Cluster Headaches Hard to Diagnose, Treat
Ott says he also takes anti-migraine drugs to "abort" the headache and more medication to suppress the cycles, or "clusters" of cluster headaches. They are called cluster headaches because sufferers typically get them several times a day during month-long bouts.
"They come at the same time every day. You can set your watch to it. It's different with every cycle. I'll get my 10:15 a.m., every day in a cluster, then 2:00 a.m. every day in another," he said.
Ott used to get 8-week-long cycles of headaches three times a year. Now with medication, he gets two cycles or clusters a year.
But he says it was a long road. It took six different neurologists, several hospitalizations that gave him no relief, medications that made him gain 40 pounds or had memory side effects, that endangered his job before he found a tolerable treatment plan with Dr. Larry Newman, a neurologist at St.
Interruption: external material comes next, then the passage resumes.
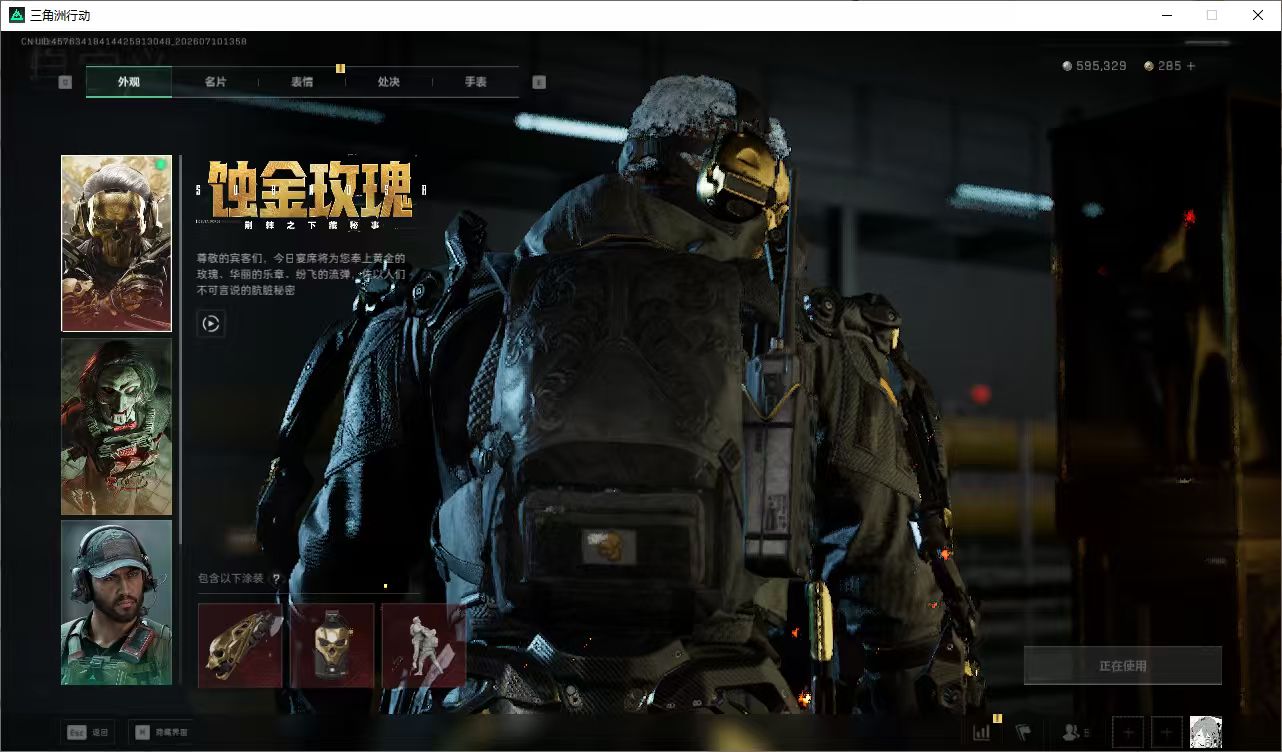Add teammate using the first plus slot
The height and width of the screenshot is (752, 1282).
[x=1128, y=732]
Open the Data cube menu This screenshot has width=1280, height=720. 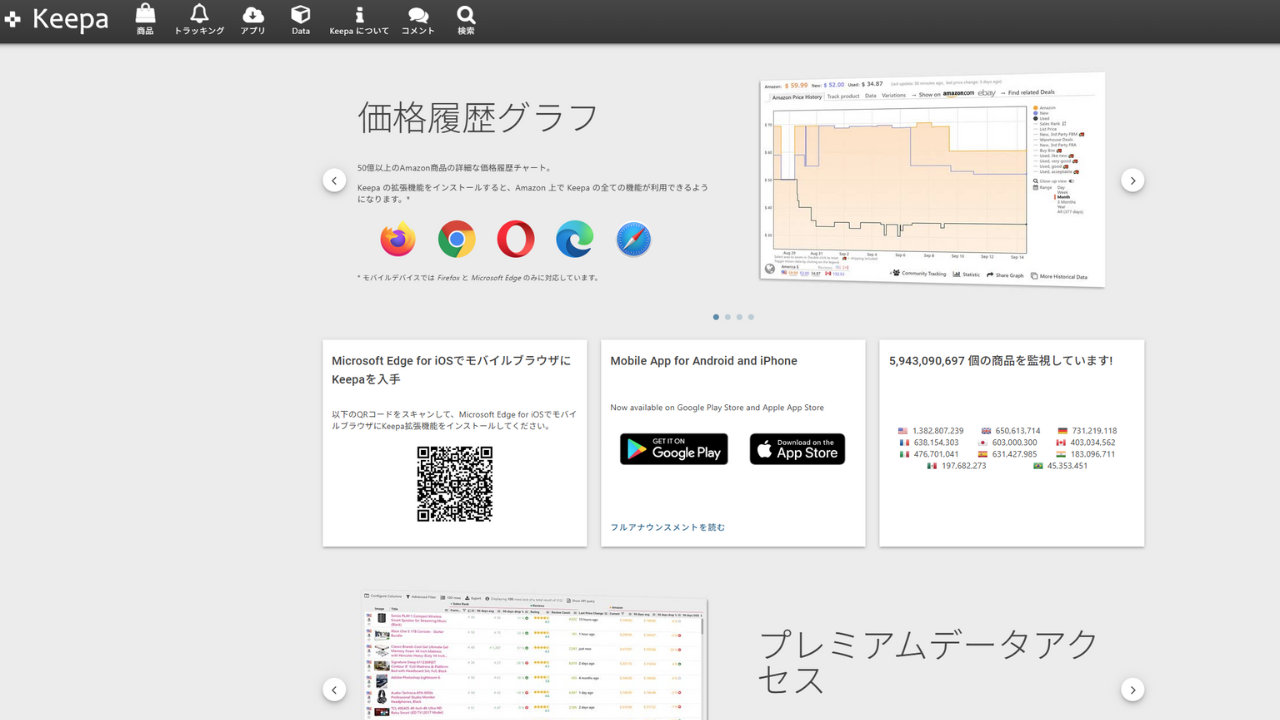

Luke's-Roosevelt Hospital in New York City.
Struggling With a Rare Diagnosis
"The first eight months before I had any diagnosis were hell," said Ott, who said primary care doctors misdiagnosed his pain as sinus trouble. "All the first neurologist gave me was Vicodin. It kept me from throwing myself out the window."
Cluster headaches are sometimes referred to as "suicide headaches" because some people have taken their own life to end the severe pain.
"You're irrational because the pain is so bad," explained Ott. I'll be banging my head against the wall, biting my arm, or pulling my hair… it's like you're possessed and you will do anything to stop the pain."
Dr. Robert Shapiro, of the University of Vermont, affirmed that "cluster headache attacks are widely regarded as the most severe form of human pain known."
Yet, Ott said his doctors never told him about using oxygen, but fellow cluster headache sufferers shared the technique on message boards at Clusterheadaches.com
"You have to take your own care into your hands," said Ott. "My doctor said the amount of time spent on cluster headaches in medical school is a half an hour, maybe."
ABC News' Michelle Schlief contributed to this report.